__Selected excerpt__
════

Text Embeddings (1/3) - Explanation
Introduction
This is “yet another explanation of text embeddings for beginners”.
Sometimes I have to explain potential clients the concept of text embeddings. That is why I have created this article.
This is the first of three articles on text embeddings for beginners:
- Text Embeddings (1/3): Explanation (you are here)
- Text Embeddings (2/3): Computation
- Text Embeddings (3/3): Conclusion
What is the Problem of Comparing Texts?
Almost anyone can easily compare texts. But when you need to process and compare many texts - you may want to use a machine for this task.
The task of comparing texts often arises in many areas. Just a few examples:
- You need to recognize user interests by studying the webpages, he visited. This is to find out if user might be interested in a certain product or services, for the task of online advertisement.
- Given some user query you need to find relevant documents in your database. This is when you build a search tool over some knowledge base.
- You are building a recommendation system and need to compare descriptions of products or services (or movies). Using a vector representation simplified the task.
Working with raw texts is not very practical if you need to process and compare them programmatically:
- They can be of arbitrary lengths.
- Words can have different meaning depending on the context.
- Two different phrases can mean the same.
From Text to Numbers
It would be great is we could represent a text with a number, because we can easily compare two numbers.
But a single number is not enough! Imagine, you need to assign a single number to a book. What meaning would you choose for it? A price? A rating?
A single number can not describe:
- Is it a fantasy, a science fiction, a romance book, …?
- What is the book’s rating among different categories of readers?
- How many characters are there?
- Is the ending of the book negative or positive?
- etc.
In order for machine to compare two books, for example, it may require you to describe them with quite a lot of numbers:
This is how we came up with the idea to assign a list of numbers to describe a text.
Note: It is important to understand, that no matter how long or short a text is the size of list of numbers must always be the same.
But before we dive into that I would like first to describe the long journey of textual analysis that has led us to this point.
Long History of Text Analysis. Briefly.
The history of text analysis, especially in the comparison of two texts, has been evolving over many years, starting from simple statistical approaches to more sophisticated techniques like text embeddings.
-
19th Century: Word Frequency Analysis: One of the earliest forms of text analysis based on counting word frequencies.

════

__Data excerpt__
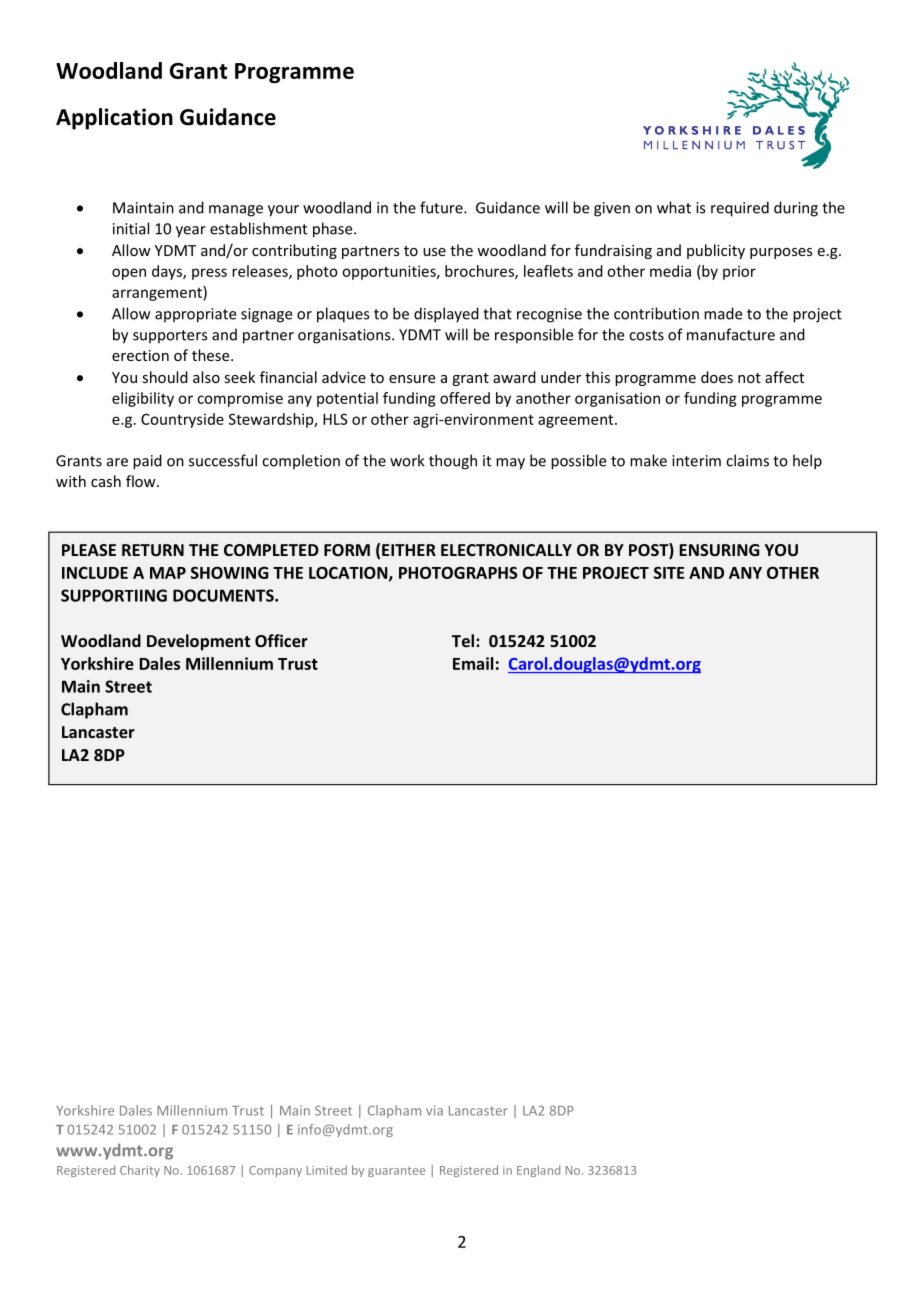  Describe the element at coordinates (719, 550) in the image. I see `ENSURING` at that location.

════

__Requirements__
In the text embeddings article, what must always stay the same regardless of how long or short a text is? The data comes from a separate source, unrelated to the text embeddings article.

__Exercise solution__
The size of the list of numbers.